Meejit 28-12-06

An eye for an iPod: For people who want to believe in the potential for new media technology to create democratic and occasionally corporate-evading outcomes, there was depressing news under the Christmas tree. Ditto for the far-louder chorus who keep telling us that capitalist markets create diverse products of great excellence at keen prices. (You know who you are, ye talking heads on health insurance, mobile phones, electricity, transport, ad infinitum, ad nauseum.)

 

I'm talking about the little plastic slice that has ruled Yuletide for several years now, the Apple iPod, its bright, friendly range of sizes and colours concealing a heart of conformity and corporate dominance. For the ever-faithful Tiny Tims among us, it doesn't help matters that the company behind the nearest – yet still very far – thing to a mass-market competitor, the Creative Labs range of digital players, has just celebrated Christmas by slashing jobs here in Ireland.

/images/village/gadgets/06-12-07-applenano.jpg The iPod is a grand little device in many ways, though the never-ending proliferation of pricy accessories and Apple's refusal to, say, stick a radio on it makes it ultimately unloved by more discerning stocking-fillers. But the real problem with it is the way it has carried online audio acquisition in its wake with a software near-monopoly that even Bill Gates would (and surely does) envy.

We like sheep

The slow roll-out of broadband here in Ireland is, in retrospect, good news for Apple: unlike Americans, our free-spending populace never learned to love “illegal” file-sharing when it was at its millennial zeitgeist heights. Instead, for Middle Ireland, downloading music simply means iTunes and its “Store”, with all the easy clicks that connect it to your iPod and provide quick, convenient music with sound-quality inferior to CDs at a price that's only a little cheaper.

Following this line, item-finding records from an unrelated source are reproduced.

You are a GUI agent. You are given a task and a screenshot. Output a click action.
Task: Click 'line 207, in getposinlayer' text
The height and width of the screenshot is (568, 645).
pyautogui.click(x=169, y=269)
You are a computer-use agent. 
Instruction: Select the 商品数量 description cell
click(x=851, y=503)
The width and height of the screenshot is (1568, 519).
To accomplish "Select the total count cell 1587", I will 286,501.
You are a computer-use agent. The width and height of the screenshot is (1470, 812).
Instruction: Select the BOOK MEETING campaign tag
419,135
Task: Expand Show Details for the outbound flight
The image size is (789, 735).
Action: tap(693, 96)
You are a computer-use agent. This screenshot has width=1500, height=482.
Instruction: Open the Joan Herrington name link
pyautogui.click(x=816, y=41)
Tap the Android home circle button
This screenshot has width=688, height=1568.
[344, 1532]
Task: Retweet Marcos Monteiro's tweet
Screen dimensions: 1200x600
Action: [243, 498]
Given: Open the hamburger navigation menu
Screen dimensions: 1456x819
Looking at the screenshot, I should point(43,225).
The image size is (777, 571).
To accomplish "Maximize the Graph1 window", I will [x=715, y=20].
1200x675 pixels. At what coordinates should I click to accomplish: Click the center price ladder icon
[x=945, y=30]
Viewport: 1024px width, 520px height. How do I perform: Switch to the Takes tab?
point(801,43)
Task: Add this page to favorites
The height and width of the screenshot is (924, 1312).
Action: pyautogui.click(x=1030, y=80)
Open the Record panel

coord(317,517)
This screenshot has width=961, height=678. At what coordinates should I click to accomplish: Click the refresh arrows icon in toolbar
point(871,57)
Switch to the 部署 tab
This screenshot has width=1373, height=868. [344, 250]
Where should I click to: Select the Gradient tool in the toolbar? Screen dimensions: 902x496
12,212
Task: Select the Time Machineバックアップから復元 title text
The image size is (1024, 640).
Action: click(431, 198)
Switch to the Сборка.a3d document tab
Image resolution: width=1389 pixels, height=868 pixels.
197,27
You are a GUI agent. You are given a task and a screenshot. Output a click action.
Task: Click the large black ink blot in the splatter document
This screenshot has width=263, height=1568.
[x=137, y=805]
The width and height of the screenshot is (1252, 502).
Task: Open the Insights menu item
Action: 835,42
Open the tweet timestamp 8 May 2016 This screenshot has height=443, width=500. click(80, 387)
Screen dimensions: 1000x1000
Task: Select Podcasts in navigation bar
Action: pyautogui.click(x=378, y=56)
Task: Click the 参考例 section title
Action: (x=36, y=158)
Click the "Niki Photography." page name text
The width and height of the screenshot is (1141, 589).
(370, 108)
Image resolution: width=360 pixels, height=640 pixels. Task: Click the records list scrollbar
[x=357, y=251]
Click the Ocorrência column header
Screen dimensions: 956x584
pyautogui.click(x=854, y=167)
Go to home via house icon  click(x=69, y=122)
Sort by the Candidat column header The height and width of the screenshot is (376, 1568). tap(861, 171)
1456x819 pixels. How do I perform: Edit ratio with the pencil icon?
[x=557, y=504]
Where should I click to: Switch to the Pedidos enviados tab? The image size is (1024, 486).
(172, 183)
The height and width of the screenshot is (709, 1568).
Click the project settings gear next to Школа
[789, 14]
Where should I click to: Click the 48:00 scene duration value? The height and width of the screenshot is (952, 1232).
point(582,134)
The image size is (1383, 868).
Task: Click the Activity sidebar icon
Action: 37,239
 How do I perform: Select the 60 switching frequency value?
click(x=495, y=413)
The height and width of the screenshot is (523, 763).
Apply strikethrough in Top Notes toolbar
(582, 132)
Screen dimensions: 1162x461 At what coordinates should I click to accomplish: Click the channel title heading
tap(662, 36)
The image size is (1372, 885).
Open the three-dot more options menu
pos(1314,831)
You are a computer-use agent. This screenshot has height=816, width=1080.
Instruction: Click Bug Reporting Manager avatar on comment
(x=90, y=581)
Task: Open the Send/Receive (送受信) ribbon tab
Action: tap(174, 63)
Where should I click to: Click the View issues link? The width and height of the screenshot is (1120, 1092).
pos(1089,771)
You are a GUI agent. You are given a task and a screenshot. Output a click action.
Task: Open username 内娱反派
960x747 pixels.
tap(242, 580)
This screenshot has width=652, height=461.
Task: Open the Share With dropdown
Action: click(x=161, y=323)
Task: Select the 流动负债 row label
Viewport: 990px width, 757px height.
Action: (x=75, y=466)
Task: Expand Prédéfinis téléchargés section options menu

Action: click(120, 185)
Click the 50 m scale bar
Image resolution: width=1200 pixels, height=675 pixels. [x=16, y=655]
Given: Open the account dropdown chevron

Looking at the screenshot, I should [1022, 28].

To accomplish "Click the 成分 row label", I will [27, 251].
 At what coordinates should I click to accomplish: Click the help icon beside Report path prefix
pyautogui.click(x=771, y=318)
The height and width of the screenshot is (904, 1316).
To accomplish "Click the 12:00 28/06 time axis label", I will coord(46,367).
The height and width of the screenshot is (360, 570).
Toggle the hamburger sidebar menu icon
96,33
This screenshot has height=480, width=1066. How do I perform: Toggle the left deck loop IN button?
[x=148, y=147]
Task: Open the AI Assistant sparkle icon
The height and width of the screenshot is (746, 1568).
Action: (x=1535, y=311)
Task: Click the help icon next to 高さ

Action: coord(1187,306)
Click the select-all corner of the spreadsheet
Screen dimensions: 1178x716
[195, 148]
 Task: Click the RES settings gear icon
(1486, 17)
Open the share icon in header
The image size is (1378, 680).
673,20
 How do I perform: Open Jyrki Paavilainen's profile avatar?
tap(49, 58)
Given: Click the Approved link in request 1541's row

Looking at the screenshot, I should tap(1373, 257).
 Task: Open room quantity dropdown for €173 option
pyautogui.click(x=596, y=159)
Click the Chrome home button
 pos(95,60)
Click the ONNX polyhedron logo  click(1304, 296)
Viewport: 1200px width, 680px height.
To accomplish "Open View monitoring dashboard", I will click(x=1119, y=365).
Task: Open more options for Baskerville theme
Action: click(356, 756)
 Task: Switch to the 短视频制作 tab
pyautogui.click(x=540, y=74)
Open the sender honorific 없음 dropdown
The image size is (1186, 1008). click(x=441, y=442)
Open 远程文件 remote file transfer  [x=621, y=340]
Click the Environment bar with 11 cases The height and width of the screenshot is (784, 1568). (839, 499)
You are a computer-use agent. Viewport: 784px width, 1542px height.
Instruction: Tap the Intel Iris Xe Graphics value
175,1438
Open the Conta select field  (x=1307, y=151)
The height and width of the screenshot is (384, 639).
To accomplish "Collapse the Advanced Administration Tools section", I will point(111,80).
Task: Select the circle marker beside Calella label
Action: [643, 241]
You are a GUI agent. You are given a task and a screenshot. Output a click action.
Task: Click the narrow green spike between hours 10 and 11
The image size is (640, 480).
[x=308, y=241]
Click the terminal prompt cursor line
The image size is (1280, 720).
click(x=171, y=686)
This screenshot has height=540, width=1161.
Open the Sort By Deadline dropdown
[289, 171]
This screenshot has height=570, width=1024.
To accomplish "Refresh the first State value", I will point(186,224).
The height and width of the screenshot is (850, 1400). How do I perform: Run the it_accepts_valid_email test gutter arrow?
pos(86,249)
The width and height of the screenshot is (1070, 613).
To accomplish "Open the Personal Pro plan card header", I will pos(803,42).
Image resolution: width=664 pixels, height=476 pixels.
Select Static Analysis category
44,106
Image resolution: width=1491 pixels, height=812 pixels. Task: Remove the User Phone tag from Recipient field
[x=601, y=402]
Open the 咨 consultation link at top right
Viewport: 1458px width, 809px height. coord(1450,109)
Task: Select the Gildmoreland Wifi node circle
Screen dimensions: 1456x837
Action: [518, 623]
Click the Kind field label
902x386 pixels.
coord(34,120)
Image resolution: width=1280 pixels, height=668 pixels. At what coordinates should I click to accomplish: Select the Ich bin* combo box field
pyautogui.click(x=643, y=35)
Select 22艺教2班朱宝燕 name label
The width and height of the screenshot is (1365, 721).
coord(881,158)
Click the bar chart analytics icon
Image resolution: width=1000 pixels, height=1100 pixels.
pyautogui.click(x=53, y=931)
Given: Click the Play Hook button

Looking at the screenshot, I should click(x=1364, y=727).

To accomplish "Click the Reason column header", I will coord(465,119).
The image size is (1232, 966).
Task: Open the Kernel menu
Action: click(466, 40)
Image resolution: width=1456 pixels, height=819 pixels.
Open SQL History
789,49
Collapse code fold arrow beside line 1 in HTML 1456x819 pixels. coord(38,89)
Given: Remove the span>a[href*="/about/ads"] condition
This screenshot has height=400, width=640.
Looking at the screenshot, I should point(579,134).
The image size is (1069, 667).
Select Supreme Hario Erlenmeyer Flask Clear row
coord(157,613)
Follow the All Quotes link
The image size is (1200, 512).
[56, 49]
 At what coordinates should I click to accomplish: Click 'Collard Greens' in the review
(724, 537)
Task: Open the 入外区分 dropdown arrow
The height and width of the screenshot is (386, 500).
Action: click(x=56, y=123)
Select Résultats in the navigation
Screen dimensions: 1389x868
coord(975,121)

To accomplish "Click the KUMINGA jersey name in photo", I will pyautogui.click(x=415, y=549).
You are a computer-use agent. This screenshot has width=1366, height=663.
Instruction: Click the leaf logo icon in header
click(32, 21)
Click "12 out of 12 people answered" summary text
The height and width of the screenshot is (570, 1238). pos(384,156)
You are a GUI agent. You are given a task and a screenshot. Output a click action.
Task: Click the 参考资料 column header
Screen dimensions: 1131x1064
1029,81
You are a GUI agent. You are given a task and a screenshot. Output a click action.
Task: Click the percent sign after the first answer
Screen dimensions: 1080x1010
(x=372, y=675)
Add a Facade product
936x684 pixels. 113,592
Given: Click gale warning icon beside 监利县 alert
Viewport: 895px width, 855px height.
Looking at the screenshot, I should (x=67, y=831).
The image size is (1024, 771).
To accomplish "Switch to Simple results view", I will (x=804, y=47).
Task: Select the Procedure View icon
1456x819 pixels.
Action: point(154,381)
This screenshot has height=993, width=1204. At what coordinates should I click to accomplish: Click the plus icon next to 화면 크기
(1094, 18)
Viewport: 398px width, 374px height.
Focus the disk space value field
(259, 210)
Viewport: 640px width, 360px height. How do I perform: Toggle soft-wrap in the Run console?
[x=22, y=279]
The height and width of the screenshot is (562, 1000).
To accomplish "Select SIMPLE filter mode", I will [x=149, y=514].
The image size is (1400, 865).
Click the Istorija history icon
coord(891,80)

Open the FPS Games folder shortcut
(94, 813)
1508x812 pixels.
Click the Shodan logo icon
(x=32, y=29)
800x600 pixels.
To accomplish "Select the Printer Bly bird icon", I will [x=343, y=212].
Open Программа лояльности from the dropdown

Worse yet, converting purchased files to a format you can use on a non-iPod is tricky and degrades them further. But what the hell, you don't own them anyway: all these years that you thought you were buying music it turns out you were only acquiring a sort of use-licence for it: the record industry and Apple make sure you know it by encoding iTunes tunes with technical restrictions on their re-use.

“All we like sheep” – as Handel inclines us to sing this time of year, in a Messiah on which iTunes once stuck a parental warning – put up with this rubbish, shrugging our shoulders and nodding our white-earbudded heads. However, “all we” are not sheeplike: there remains a vigorous online community of people, many using free, open-source software, who share audio files of better quality for nothing but the love of music. (There are also of course various commercial models superior to iTunes.) Too many otherwise sensible people regard them disdainfully as “pirates” and eschew their simple methods – perhaps until one of their favoured artists endorses such piracy and they check it out.

Media counter-revolution

The general success of the iTunes-led media counter-revolution, in which Apple has saved the life of a century-old record industry that fully merits euthanasia, has been greatly facilitated by enthusiastic support from traditional media. This ranges typically from a newspaper panic story about prosecution of “illegal” up-and downloaders to a raving Village review for the latest Bono-branded Africa-saving iPod.

There's no need to explain this conspiratorially in terms of the corporate links that undoubtedly exist within the monstrous global journalism/entertainment complex. Journalists, sometimes under time pressure, are simply amenable to PR and their ideological default position is blind and bland acceptance of the capitalist status quo.
Moreover, journalism education is extremely poor at teaching about pop culture (eg the history of the parasitical music industry) and technology – perhaps on the basis that students are supposed to know all that stuff already. What journalists don't know, however, is hurting us.